After having been reportedly attacked by his wife with scissors and striking her in return, Winkler was able to get the scissors and fatally stab his wife in the throat, the attorney said.
Weiner argued that Winkler was not a flight risk and should be eligible for bail. He also noted that neighbors were present in the courtroom to vouch for Winkler. Weiner made the argument that Winkler should be granted bail to continue working and supporting his children. While White and Rachel Winkler had been “busy dividing up his monthly income, assuming she would get the children,” Weiner said, Winkler was nothing but an “asset to the community and country.”
The attorney also noted that Winkler would likely be tried on a count of voluntary manslaughter or self-defense, and that the trial was not likely to conclude with a murder charge.

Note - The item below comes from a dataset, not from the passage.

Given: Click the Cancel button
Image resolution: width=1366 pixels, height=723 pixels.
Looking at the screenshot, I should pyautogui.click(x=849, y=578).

District Attorney’s Office representatives Lisette Suder and Jodie Jensen argued that Winkler is indeed a flight risk, and that it was irresponsible to have the children in the house during the argument.
They questioned Weiner’s statement that Winkler had “roots” in the community, saying the suspect only owned his house for seven years and lived there for four. He also worked out of the Bay Area, rather than locally, had contacts in Australia from having recently lived there and had worked overseas on numerous business trips. With these contacts and his $300,000 salary, they argued, Winkler presents a significant flight risk.
Based on the evidence presented, Judge Douglas C. Phimister denied bail without prejudice, saying he would be open to reconsidering bail at another time.
Winkler’s next hearing is set for April 16.